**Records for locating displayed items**
[START]

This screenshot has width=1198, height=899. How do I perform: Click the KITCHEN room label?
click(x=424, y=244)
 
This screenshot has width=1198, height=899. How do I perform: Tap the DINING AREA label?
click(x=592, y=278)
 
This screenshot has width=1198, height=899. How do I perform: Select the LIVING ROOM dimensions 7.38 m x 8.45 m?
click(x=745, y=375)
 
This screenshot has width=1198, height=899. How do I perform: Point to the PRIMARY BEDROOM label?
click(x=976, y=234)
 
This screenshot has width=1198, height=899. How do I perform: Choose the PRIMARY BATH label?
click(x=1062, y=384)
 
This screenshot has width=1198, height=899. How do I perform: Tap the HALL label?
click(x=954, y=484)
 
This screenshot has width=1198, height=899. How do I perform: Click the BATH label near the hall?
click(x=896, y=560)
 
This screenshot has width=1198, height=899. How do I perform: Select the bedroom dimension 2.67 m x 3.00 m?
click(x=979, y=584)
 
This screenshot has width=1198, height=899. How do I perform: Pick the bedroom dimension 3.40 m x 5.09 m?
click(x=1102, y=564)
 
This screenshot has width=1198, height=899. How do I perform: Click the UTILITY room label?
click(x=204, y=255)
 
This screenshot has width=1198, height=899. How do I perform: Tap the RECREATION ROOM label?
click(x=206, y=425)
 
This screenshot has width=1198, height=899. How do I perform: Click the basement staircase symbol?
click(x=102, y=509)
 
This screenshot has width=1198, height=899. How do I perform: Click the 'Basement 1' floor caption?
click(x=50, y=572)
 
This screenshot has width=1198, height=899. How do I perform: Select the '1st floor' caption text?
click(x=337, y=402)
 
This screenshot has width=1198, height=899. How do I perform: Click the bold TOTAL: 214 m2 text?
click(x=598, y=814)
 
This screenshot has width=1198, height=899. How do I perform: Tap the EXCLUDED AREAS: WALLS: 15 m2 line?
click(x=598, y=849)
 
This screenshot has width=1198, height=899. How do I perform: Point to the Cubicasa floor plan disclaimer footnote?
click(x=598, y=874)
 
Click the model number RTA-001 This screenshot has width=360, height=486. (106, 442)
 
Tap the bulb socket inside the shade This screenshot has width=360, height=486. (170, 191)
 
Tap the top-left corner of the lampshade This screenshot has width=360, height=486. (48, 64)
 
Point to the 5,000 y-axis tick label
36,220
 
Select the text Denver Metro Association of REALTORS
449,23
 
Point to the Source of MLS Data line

[END]

**TO DO**
Reproduce every line of the material above verbatim, from start to finish.

**SOLVED EXERCISE**
This screenshot has width=1198, height=899. How do I perform: Click the KITCHEN room label?
click(x=424, y=244)
 
This screenshot has width=1198, height=899. How do I perform: Tap the DINING AREA label?
click(x=592, y=278)
 
This screenshot has width=1198, height=899. How do I perform: Select the LIVING ROOM dimensions 7.38 m x 8.45 m?
click(x=745, y=375)
 
This screenshot has width=1198, height=899. How do I perform: Point to the PRIMARY BEDROOM label?
click(x=976, y=234)
 
This screenshot has width=1198, height=899. How do I perform: Choose the PRIMARY BATH label?
click(x=1062, y=384)
 
This screenshot has width=1198, height=899. How do I perform: Tap the HALL label?
click(x=954, y=484)
 
This screenshot has width=1198, height=899. How do I perform: Click the BATH label near the hall?
click(x=896, y=560)
 
This screenshot has width=1198, height=899. How do I perform: Select the bedroom dimension 2.67 m x 3.00 m?
click(x=979, y=584)
 
This screenshot has width=1198, height=899. How do I perform: Pick the bedroom dimension 3.40 m x 5.09 m?
click(x=1102, y=564)
 
This screenshot has width=1198, height=899. How do I perform: Click the UTILITY room label?
click(x=204, y=255)
 
This screenshot has width=1198, height=899. How do I perform: Tap the RECREATION ROOM label?
click(x=206, y=425)
 
This screenshot has width=1198, height=899. How do I perform: Click the basement staircase symbol?
click(x=102, y=509)
 
This screenshot has width=1198, height=899. How do I perform: Click the 'Basement 1' floor caption?
click(x=50, y=572)
 
This screenshot has width=1198, height=899. How do I perform: Select the '1st floor' caption text?
click(x=337, y=402)
 
This screenshot has width=1198, height=899. How do I perform: Click the bold TOTAL: 214 m2 text?
click(x=598, y=814)
 
This screenshot has width=1198, height=899. How do I perform: Tap the EXCLUDED AREAS: WALLS: 15 m2 line?
click(x=598, y=849)
 
This screenshot has width=1198, height=899. How do I perform: Point to the Cubicasa floor plan disclaimer footnote?
click(x=598, y=874)
 
Click the model number RTA-001 This screenshot has width=360, height=486. (106, 442)
 
Tap the bulb socket inside the shade This screenshot has width=360, height=486. (170, 191)
 
Tap the top-left corner of the lampshade This screenshot has width=360, height=486. (48, 64)
 
Point to the 5,000 y-axis tick label
36,220
 
Select the text Denver Metro Association of REALTORS
449,23
 
Point to the Source of MLS Data line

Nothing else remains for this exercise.